Queste sono le più note, poi però ve ne sono tantissime quasi dimenticate come: i bigul o bigoli, i zavardòn, i voltagabàna, gli ingannapuret, i maltagliati, i malfattini, i giugètt o giogetti, i curzul (lacci da scarpe, ottimi con lo scalogno). E ancora: i quadrelli, i strichètt, gli orecchioni,  la spoja lorda (minestra “sporca” di formaggio che rimaneva dal ripieno dei cappelletti o dei tortelli), i sbrofabérba, i tajadlòtt e altre ancora meno note.

L’azdora le preparava asciutte, bagnate, con tanti e diversi condimenti a seconda delle stagioni, penso agli stridoli o alle erbe molto usate da queste parti. Grazie al cielo vi sono molte sagre che riescono in parte a conservare queste tradizioni.
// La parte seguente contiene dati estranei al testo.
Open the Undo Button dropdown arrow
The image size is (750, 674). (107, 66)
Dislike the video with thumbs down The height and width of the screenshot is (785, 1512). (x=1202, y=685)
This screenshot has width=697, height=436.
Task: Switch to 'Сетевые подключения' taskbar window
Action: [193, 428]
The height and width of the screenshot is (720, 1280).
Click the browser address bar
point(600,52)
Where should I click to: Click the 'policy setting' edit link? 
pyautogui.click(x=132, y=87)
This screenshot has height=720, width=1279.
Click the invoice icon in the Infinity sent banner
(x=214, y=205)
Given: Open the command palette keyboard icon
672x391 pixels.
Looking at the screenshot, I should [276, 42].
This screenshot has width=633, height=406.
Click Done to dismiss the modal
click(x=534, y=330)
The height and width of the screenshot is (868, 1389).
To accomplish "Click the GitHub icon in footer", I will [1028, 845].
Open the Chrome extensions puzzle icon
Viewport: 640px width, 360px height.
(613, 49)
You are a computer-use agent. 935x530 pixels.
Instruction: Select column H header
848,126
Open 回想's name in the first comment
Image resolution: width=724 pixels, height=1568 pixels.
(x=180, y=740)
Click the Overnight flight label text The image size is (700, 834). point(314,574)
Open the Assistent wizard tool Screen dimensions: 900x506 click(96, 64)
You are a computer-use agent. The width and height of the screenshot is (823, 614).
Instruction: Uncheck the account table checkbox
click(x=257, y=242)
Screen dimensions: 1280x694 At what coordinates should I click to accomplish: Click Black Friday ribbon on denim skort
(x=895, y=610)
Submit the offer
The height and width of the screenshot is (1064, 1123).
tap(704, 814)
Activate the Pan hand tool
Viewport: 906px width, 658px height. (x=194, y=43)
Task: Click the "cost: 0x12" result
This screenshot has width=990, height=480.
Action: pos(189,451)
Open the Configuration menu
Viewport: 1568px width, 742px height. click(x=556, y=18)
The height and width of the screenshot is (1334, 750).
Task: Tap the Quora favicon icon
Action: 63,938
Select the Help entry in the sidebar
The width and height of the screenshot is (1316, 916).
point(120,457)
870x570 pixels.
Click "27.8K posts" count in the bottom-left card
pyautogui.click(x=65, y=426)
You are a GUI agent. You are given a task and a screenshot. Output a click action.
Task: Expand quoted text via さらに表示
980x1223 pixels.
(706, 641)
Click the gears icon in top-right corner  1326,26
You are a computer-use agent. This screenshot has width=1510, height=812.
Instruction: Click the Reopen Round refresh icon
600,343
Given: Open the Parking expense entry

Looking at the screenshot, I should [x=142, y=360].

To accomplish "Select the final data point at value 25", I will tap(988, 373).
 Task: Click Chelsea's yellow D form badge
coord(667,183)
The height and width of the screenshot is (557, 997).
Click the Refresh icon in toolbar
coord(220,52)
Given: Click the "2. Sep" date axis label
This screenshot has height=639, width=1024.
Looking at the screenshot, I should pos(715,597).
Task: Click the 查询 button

Tornando all’azdora, il suo mito non nasce solo dalla capacità di preparare pasta e piade. Lei dirigeva tutti i lavori domestici, badava animali, curava il cortile. Si occupava delle faccende domestiche, accudiva nipoti e aiutava le nuore. Spesso tirava su i figli spesso quasi da sola, portava al pascolo il gregge quando c’era, cuciva e rammendava. Spesso da lei dipendeva l’intera armonia famigliare. Una vera macchina da guerra insomma.

L’importanza di questa figura sta anche nei rituali che spettavano a lei. Ad esempio, nel passaggio da un podere all’altro, tradizione vuole fosse lei che, in ultimo, staccava la catena dal camino, punto focale e simbolo della casa. Reggendola in mano saliva sul carro che l’ avrebbe portata alla nuova abitazione. Qui, come primo gesto, attaccava la catena prendendo possesso della casa.

Ma vi sono tracce nell’immagine della donna romagnola di oggi?. Molte mansioni, come dappertutto, si sono perse. Ma il piglio e l’autorevolezza dell’azdora lo si trova nelle tante donne che gestiscono alberghi, ristoranti, aziende agricole, commerciali ed artigianali. Spesso lo fanno con quella capacità ed autorevolezza tipiche della mitica Signora di Romagna.